• PASSAGE
Start of Block

A North Country native, Desrocher is now 51 and lives in Morrisonville, near Plattsburgh. He hasn’t held a full-time job since he left Van Hoevenberg in 2004. “I can’t go out and work because of the injuries to my ankles and feet,” he said. He takes odd jobs, like cutting trees. “I can stand on my feet usually for 30 or 45 minutes.”
He said he hoped the athlete who hit him got a good settlement, and he wished her well.
ORDA rejected accusations of negligence. Glenn C. King, the assistant attorney general who defended the authority, said he could not discuss the negotiation. A spokesman for the office said those details are confidential.
Asked what safety changes ORDA has added since the accident, spokeswoman Elise Ruocco said the authority has implemented measures that include detailed announcement and track clearance protocols during competitions and workouts. All track staff receive annual training on these protocols, and any new hires receive training before they are allowed to work at the track, she said.
The safeguards are designed to make sure all staff are familiar with the requirement that they be clear of the track before an athlete is allowed to slide. The ORDA supervisor is supposed to be in communication with the timing operator, who is required to make the “clear the track” announcement.
“ORDA’s risk manager routinely reviews the safety practices at ORDA facilities and we will continue to institute policies and practices that are designed to maximize the safety of everyone who works at, uses, or visits our venues,” Ruocco said.
The state Department of Labor inspected the track two weeks after the accident. The department cited ORDA a month later for failing to provide training to its bobsled run workers. The violation concerned crews assigned to service the track during operations, including engineering, grooming or maintenance.
The violation was identified as “willful” and was supposed to be abated “immediately.” Two years earlier, the labor department had cited ORDA for similar violations, according to documents in Yamada’s case file. The state labeled those earlier failures to train track workers as “serious” in September 2002. The citations were supposed to have been corrected by Oct. 13, 2002. In February 2004, ORDA produced a written policy that stated that all workers would be trained.

End of Block

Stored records
Start of Block

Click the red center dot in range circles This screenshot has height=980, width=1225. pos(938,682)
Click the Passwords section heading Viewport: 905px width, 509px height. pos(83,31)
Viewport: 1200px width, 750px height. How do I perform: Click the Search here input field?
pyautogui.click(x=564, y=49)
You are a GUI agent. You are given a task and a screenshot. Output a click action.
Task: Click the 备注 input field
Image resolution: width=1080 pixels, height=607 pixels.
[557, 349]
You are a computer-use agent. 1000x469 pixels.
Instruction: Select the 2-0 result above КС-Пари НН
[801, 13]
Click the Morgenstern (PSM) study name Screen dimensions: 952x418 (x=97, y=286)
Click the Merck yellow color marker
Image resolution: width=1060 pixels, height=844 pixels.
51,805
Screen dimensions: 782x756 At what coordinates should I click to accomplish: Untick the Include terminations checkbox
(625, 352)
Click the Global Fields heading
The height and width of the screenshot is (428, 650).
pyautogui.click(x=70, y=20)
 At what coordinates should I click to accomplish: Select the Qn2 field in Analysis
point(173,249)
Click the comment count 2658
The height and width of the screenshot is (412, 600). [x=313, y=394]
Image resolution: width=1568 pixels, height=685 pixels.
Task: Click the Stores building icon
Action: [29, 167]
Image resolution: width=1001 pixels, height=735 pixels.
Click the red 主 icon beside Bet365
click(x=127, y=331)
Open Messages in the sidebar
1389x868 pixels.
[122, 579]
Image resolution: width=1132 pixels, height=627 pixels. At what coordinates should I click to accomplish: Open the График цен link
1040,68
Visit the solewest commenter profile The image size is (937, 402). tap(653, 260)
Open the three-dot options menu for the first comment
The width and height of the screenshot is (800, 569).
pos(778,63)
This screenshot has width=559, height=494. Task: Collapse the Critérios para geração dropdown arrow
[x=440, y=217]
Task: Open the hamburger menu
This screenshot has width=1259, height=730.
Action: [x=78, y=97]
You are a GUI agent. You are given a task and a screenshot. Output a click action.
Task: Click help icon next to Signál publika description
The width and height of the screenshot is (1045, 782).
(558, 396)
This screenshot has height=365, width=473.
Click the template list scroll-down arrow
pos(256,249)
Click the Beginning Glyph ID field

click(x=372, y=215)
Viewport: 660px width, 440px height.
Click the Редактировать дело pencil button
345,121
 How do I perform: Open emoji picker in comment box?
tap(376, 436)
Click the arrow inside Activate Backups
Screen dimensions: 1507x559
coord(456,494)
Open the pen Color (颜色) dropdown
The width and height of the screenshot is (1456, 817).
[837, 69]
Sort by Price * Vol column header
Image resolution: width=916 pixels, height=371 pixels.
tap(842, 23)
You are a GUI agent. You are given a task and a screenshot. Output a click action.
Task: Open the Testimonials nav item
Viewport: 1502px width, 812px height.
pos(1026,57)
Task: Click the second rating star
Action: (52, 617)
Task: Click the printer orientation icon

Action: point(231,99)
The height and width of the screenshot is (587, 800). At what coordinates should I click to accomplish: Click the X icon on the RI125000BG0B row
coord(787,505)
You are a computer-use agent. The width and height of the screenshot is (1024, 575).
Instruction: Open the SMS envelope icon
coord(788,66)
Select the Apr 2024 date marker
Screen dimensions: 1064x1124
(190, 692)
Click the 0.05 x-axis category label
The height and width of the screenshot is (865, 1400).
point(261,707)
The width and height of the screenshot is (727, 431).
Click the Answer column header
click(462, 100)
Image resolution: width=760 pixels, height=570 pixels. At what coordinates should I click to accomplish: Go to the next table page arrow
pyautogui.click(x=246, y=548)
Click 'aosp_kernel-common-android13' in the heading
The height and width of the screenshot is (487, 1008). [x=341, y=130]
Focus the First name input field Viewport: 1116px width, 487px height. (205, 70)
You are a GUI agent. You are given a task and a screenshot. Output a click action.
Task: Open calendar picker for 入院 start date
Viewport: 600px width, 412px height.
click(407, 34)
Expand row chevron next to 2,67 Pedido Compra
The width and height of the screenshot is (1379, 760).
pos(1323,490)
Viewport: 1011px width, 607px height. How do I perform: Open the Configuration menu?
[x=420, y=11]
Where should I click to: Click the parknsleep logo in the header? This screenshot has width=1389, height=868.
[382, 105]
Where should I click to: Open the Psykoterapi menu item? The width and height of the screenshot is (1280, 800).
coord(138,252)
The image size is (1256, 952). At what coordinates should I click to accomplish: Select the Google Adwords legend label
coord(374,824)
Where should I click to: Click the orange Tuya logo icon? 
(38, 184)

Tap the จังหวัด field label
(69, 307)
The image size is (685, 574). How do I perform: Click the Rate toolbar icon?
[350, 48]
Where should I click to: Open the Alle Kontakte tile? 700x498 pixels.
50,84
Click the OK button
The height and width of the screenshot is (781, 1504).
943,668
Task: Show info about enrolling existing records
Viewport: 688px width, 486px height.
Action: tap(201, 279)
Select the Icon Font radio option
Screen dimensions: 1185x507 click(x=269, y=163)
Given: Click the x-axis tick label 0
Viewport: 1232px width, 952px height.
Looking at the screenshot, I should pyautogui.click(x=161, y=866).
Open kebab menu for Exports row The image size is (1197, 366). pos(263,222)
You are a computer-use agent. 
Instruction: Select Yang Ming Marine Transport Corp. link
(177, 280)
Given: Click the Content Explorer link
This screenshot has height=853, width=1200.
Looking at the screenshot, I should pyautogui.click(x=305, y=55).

End of Block

• PROMPT 1
Answer these questions using the bobsled track article:
(a) Where does Desrocher live now?
(b) Who must make the "clear the track" announcement?
(c) How long after the accident did the state Department of Labor inspect the track?
• PROMPT 2
Continue the bobsled track article from its last sentence.

• REPLY 1
(a) Morrisonville, near Plattsburgh
(b) The timing operator
(c) Two weeks

• REPLY 2
The Van Hoevenberg facility had been scheduled to host this winter’s World Bobsled and Skeleton Championships. Because of travel restrictions related to the coronavirus pandemic, the event was moved to Germany.
ORDA said it is allowed to discard injury reports after about five years. It responded to a Freedom of Information Law request for such documents since 2015 from events at the Nordic venue with 216 pages, each redacted, masking the nature of the accidents and injuries. Just a few words were not blacked out on each report. The documents show that ORDA recorded several injuries during the past five years involving international and domestic bobsled, luge and skeleton athletes in World Cup competitions, including during the February 2020 World Cup Para-Bobsleigh races.
The public records request, which also sought injury reports from 2004, did not turn up the documents for Yamada’s accident.
The authority self-insures for accidents on state properties. Yet its board recently voted to purchase a $1.225 million comprehensive insurance policy for property and liability and other coverages on non-state property on which ORDA manages activities. This 12-month policy partly reflects increased value of property and improvements to ORDA-run venues that now also include a coaster ride for recreational visitors at Van Hoevenberg. ORDA runs activities on 1,270 state acres at Van Hoevenberg and 323 acres of Town of North Elba land.